-- begin --

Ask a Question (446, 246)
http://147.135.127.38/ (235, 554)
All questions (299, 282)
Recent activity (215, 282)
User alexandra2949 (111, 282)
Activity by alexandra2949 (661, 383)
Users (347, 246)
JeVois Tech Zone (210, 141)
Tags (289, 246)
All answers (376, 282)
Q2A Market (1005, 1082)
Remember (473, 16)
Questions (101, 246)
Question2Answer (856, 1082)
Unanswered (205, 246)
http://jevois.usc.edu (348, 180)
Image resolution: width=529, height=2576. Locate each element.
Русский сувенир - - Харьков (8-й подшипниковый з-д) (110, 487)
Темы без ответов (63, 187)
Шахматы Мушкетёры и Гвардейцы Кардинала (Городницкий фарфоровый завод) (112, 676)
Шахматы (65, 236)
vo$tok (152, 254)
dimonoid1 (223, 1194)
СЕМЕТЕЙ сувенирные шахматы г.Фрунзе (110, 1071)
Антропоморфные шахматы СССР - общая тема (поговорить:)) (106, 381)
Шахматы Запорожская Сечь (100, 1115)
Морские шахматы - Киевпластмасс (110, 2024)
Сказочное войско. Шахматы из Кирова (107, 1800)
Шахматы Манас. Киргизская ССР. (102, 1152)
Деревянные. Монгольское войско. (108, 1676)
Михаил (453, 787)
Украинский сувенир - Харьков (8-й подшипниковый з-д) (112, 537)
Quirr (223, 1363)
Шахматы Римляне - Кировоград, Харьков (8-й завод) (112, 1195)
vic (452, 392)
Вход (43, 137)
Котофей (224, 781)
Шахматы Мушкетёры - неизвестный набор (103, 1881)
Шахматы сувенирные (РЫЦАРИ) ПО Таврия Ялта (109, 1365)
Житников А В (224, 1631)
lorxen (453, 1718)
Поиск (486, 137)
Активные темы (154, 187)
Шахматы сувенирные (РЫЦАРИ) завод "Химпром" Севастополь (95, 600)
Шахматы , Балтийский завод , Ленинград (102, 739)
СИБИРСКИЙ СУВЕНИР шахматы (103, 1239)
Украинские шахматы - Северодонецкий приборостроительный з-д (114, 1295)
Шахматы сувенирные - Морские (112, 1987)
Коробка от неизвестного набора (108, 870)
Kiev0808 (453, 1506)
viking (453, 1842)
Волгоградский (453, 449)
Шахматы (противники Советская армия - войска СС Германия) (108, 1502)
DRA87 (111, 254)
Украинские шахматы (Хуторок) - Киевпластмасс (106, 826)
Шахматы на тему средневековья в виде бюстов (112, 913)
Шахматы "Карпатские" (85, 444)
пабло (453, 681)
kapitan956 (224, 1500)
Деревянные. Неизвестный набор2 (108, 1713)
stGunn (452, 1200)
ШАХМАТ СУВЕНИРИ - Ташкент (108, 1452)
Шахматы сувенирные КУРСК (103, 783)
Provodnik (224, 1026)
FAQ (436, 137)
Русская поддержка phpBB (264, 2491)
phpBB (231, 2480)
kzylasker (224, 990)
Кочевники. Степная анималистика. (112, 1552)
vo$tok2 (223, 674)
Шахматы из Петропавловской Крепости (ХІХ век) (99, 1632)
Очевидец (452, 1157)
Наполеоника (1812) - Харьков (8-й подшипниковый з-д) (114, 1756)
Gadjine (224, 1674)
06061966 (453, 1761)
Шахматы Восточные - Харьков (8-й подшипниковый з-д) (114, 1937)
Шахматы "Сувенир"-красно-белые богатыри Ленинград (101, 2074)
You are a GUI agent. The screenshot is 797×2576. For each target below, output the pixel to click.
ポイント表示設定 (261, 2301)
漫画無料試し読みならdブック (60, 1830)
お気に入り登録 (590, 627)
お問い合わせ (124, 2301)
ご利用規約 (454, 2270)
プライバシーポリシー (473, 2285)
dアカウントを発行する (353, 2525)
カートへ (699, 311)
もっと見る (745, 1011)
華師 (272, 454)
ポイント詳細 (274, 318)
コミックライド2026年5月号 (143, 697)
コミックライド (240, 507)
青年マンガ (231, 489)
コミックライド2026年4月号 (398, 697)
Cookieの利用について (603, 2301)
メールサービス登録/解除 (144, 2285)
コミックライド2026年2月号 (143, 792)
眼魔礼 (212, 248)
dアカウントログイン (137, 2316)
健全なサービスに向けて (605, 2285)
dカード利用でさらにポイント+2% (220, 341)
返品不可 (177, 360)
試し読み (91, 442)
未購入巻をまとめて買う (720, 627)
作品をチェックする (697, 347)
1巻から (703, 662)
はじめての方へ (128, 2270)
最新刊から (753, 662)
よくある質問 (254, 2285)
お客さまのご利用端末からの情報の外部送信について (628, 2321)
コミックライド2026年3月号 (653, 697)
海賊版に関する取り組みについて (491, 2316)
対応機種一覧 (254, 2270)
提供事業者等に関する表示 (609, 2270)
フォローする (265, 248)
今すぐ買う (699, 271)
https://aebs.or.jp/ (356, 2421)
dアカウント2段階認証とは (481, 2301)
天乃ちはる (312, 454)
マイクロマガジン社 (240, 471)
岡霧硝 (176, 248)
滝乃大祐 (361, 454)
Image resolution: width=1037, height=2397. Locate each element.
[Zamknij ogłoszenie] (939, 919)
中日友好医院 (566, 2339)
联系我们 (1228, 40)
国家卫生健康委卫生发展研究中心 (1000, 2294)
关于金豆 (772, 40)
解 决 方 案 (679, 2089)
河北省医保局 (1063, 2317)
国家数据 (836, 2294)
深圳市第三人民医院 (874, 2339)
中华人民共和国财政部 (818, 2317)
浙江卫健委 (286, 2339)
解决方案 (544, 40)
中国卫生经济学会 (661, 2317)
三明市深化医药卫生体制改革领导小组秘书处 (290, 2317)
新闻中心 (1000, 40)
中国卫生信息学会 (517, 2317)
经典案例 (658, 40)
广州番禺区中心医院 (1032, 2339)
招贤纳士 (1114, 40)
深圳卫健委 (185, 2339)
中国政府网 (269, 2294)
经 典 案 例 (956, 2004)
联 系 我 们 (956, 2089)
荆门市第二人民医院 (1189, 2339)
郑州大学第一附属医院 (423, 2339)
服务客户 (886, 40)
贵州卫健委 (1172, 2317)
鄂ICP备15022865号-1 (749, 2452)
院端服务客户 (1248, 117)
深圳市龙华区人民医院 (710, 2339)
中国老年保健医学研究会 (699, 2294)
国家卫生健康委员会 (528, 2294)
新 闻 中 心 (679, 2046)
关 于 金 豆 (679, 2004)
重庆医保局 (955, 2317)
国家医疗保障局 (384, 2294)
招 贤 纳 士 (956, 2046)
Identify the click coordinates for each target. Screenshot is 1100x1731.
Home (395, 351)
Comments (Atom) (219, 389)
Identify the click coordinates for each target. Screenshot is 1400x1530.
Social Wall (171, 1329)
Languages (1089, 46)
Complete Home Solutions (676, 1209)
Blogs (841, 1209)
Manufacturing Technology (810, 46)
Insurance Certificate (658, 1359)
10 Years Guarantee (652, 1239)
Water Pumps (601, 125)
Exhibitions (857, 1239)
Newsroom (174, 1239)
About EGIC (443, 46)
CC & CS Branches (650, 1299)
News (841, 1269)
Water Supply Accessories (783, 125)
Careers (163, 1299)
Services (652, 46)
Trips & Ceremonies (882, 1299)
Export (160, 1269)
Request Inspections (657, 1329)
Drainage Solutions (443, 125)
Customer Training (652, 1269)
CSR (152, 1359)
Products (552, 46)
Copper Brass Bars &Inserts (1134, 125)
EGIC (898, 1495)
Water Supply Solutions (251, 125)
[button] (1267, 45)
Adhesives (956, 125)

-- end --

WHAT IS BEING ASKED: Turn the listing above into a JSON list of strings with one string per line, omitting any blank lines.

OUTPUT OF THE EXERCISE:
[
  "Ask a Question (446, 246)",
  "http://147.135.127.38/ (235, 554)",
  "All questions (299, 282)",
  "Recent activity (215, 282)",
  "User alexandra2949 (111, 282)",
  "Activity by alexandra2949 (661, 383)",
  "Users (347, 246)",
  "JeVois Tech Zone (210, 141)",
  "Tags (289, 246)",
  "All answers (376, 282)",
  "Q2A Market (1005, 1082)",
  "Remember (473, 16)",
  "Questions (101, 246)",
  "Question2Answer (856, 1082)",
  "Unanswered (205, 246)",
  "http://jevois.usc.edu (348, 180)",
  "Image resolution: width=529, height=2576. Locate each element.",
  "Русский сувенир - - Харьков (8-й подшипниковый з-д) (110, 487)",
  "Темы без ответов (63, 187)",
  "Шахматы Мушкетёры и Гвардейцы Кардинала (Городницкий фарфоровый завод) (112, 676)",
  "Шахматы (65, 236)",
  "vo$tok (152, 254)",
  "dimonoid1 (223, 1194)",
  "СЕМЕТЕЙ сувенирные шахматы г.Фрунзе (110, 1071)",
  "Антропоморфные шахматы СССР - общая тема (поговорить:)) (106, 381)",
  "Шахматы Запорожская Сечь (100, 1115)",
  "Морские шахматы - Киевпластмасс (110, 2024)",
  "Сказочное войско. Шахматы из Кирова (107, 1800)",
  "Шахматы Манас. Киргизская ССР. (102, 1152)",
  "Деревянные. Монгольское войско. (108, 1676)",
  "Михаил (453, 787)",
  "Украинский сувенир - Харьков (8-й подшипниковый з-д) (112, 537)",
  "Quirr (223, 1363)",
  "Шахматы Римляне - Кировоград, Харьков (8-й завод) (112, 1195)",
  "vic (452, 392)",
  "Вход (43, 137)",
  "Котофей (224, 781)",
  "Шахматы Мушкетёры - неизвестный набор (103, 1881)",
  "Шахматы сувенирные (РЫЦАРИ) ПО Таврия Ялта (109, 1365)",
  "Житников А В (224, 1631)",
  "lorxen (453, 1718)",
  "Поиск (486, 137)",
  "Активные темы (154, 187)",
  "Шахматы сувенирные (РЫЦАРИ) завод \"Химпром\" Севастополь (95, 600)",
  "Шахматы , Балтийский завод , Ленинград (102, 739)",
  "СИБИРСКИЙ СУВЕНИР шахматы (103, 1239)",
  "Украинские шахматы - Северодонецкий приборостроительный з-д (114, 1295)",
  "Шахматы сувенирные - Морские (112, 1987)",
  "Коробка от неизвестного набора (108, 870)",
  "Kiev0808 (453, 1506)",
  "viking (453, 1842)",
  "Волгоградский (453, 449)",
  "Шахматы (противники Советская армия - войска СС Германия) (108, 1502)",
  "DRA87 (111, 254)",
  "Украинские шахматы (Хуторок) - Киевпластмасс (106, 826)",
  "Шахматы на тему средневековья в виде бюстов (112, 913)",
  "Шахматы \"Карпатские\" (85, 444)",
  "пабло (453, 681)",
  "kapitan956 (224, 1500)",
  "Деревянные. Неизвестный набор2 (108, 1713)",
  "stGunn (452, 1200)",
  "ШАХМАТ СУВЕНИРИ - Ташкент (108, 1452)",
  "Шахматы сувенирные КУРСК (103, 783)",
  "Provodnik (224, 1026)",
  "FAQ (436, 137)",
  "Русская поддержка phpBB (264, 2491)",
  "phpBB (231, 2480)",
  "kzylasker (224, 990)",
  "Кочевники. Степная анималистика. (112, 1552)",
  "vo$tok2 (223, 674)",
  "Шахматы из Петропавловской Крепости (ХІХ век) (99, 1632)",
  "Очевидец (452, 1157)",
  "Наполеоника (1812) - Харьков (8-й подшипниковый з-д) (114, 1756)",
  "Gadjine (224, 1674)",
  "06061966 (453, 1761)",
  "Шахматы Восточные - Харьков (8-й подшипниковый з-д) (114, 1937)",
  "Шахматы \"Сувенир\"-красно-белые богатыри Ленинград (101, 2074)",
  "You are a GUI agent. The screenshot is 797×2576. For each target below, output the pixel to click.",
  "ポイント表示設定 (261, 2301)",
  "漫画無料試し読みならdブック (60, 1830)",
  "お気に入り登録 (590, 627)",
  "お問い合わせ (124, 2301)",
  "ご利用規約 (454, 2270)",
  "プライバシーポリシー (473, 2285)",
  "dアカウントを発行する (353, 2525)",
  "カートへ (699, 311)",
  "もっと見る (745, 1011)",
  "華師 (272, 454)",
  "ポイント詳細 (274, 318)",
  "コミックライド2026年5月号 (143, 697)",
  "コミックライド (240, 507)",
  "青年マンガ (231, 489)",
  "コミックライド2026年4月号 (398, 697)",
  "Cookieの利用について (603, 2301)",
  "メールサービス登録/解除 (144, 2285)",
  "コミックライド2026年2月号 (143, 792)",
  "眼魔礼 (212, 248)",
  "dアカウントログイン (137, 2316)",
  "健全なサービスに向けて (605, 2285)",
  "dカード利用でさらにポイント+2% (220, 341)",
  "返品不可 (177, 360)",
  "試し読み (91, 442)",
  "未購入巻をまとめて買う (720, 627)",
  "作品をチェックする (697, 347)",
  "1巻から (703, 662)",
  "はじめての方へ (128, 2270)",
  "最新刊から (753, 662)",
  "よくある質問 (254, 2285)",
  "お客さまのご利用端末からの情報の外部送信について (628, 2321)",
  "コミックライド2026年3月号 (653, 697)",
  "海賊版に関する取り組みについて (491, 2316)",
  "対応機種一覧 (254, 2270)",
  "提供事業者等に関する表示 (609, 2270)",
  "フォローする (265, 248)",
  "今すぐ買う (699, 271)",
  "https://aebs.or.jp/ (356, 2421)",
  "dアカウント2段階認証とは (481, 2301)",
  "天乃ちはる (312, 454)",
  "マイクロマガジン社 (240, 471)",
  "岡霧硝 (176, 248)",
  "滝乃大祐 (361, 454)",
  "Image resolution: width=1037, height=2397. Locate each element.",
  "[Zamknij ogłoszenie] (939, 919)",
  "中日友好医院 (566, 2339)",
  "联系我们 (1228, 40)",
  "国家卫生健康委卫生发展研究中心 (1000, 2294)",
  "关于金豆 (772, 40)",
  "解 决 方 案 (679, 2089)",
  "河北省医保局 (1063, 2317)",
  "国家数据 (836, 2294)",
  "深圳市第三人民医院 (874, 2339)",
  "中华人民共和国财政部 (818, 2317)",
  "浙江卫健委 (286, 2339)",
  "解决方案 (544, 40)",
  "中国卫生经济学会 (661, 2317)",
  "三明市深化医药卫生体制改革领导小组秘书处 (290, 2317)",
  "新闻中心 (1000, 40)",
  "中国卫生信息学会 (517, 2317)",
  "经典案例 (658, 40)",
  "广州番禺区中心医院 (1032, 2339)",
  "招贤纳士 (1114, 40)",
  "深圳卫健委 (185, 2339)",
  "中国政府网 (269, 2294)",
  "经 典 案 例 (956, 2004)",
  "联 系 我 们 (956, 2089)",
  "荆门市第二人民医院 (1189, 2339)",
  "郑州大学第一附属医院 (423, 2339)",
  "服务客户 (886, 40)",
  "贵州卫健委 (1172, 2317)",
  "鄂ICP备15022865号-1 (749, 2452)",
  "院端服务客户 (1248, 117)",
  "深圳市龙华区人民医院 (710, 2339)",
  "中国老年保健医学研究会 (699, 2294)",
  "国家卫生健康委员会 (528, 2294)",
  "新 闻 中 心 (679, 2046)",
  "关 于 金 豆 (679, 2004)",
  "重庆医保局 (955, 2317)",
  "国家医疗保障局 (384, 2294)",
  "招 贤 纳 士 (956, 2046)",
  "Identify the click coordinates for each target. Screenshot is 1100x1731.",
  "Home (395, 351)",
  "Comments (Atom) (219, 389)",
  "Identify the click coordinates for each target. Screenshot is 1400x1530.",
  "Social Wall (171, 1329)",
  "Languages (1089, 46)",
  "Complete Home Solutions (676, 1209)",
  "Blogs (841, 1209)",
  "Manufacturing Technology (810, 46)",
  "Insurance Certificate (658, 1359)",
  "10 Years Guarantee (652, 1239)",
  "Water Pumps (601, 125)",
  "Exhibitions (857, 1239)",
  "Newsroom (174, 1239)",
  "About EGIC (443, 46)",
  "CC & CS Branches (650, 1299)",
  "News (841, 1269)",
  "Water Supply Accessories (783, 125)",
  "Careers (163, 1299)",
  "Services (652, 46)",
  "Trips & Ceremonies (882, 1299)",
  "Export (160, 1269)",
  "Request Inspections (657, 1329)",
  "Drainage Solutions (443, 125)",
  "Customer Training (652, 1269)",
  "CSR (152, 1359)",
  "Products (552, 46)",
  "Copper Brass Bars &Inserts (1134, 125)",
  "EGIC (898, 1495)",
  "Water Supply Solutions (251, 125)",
  "[button] (1267, 45)",
  "Adhesives (956, 125)"
]